EXERCISE: Convert the items, from the line containing "Viewport: 1084px width, 430px height." through the final line, into a numbered list, omitting any blank lines.

THE DATA:
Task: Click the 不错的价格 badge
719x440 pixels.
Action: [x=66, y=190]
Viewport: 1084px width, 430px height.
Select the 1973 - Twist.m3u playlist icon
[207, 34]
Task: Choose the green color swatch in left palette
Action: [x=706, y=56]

FINISHED TASK:
1. Viewport: 1084px width, 430px height.
2. Select the 1973 - Twist.m3u playlist icon
3. [207, 34]
4. Task: Choose the green color swatch in left palette
5. Action: [x=706, y=56]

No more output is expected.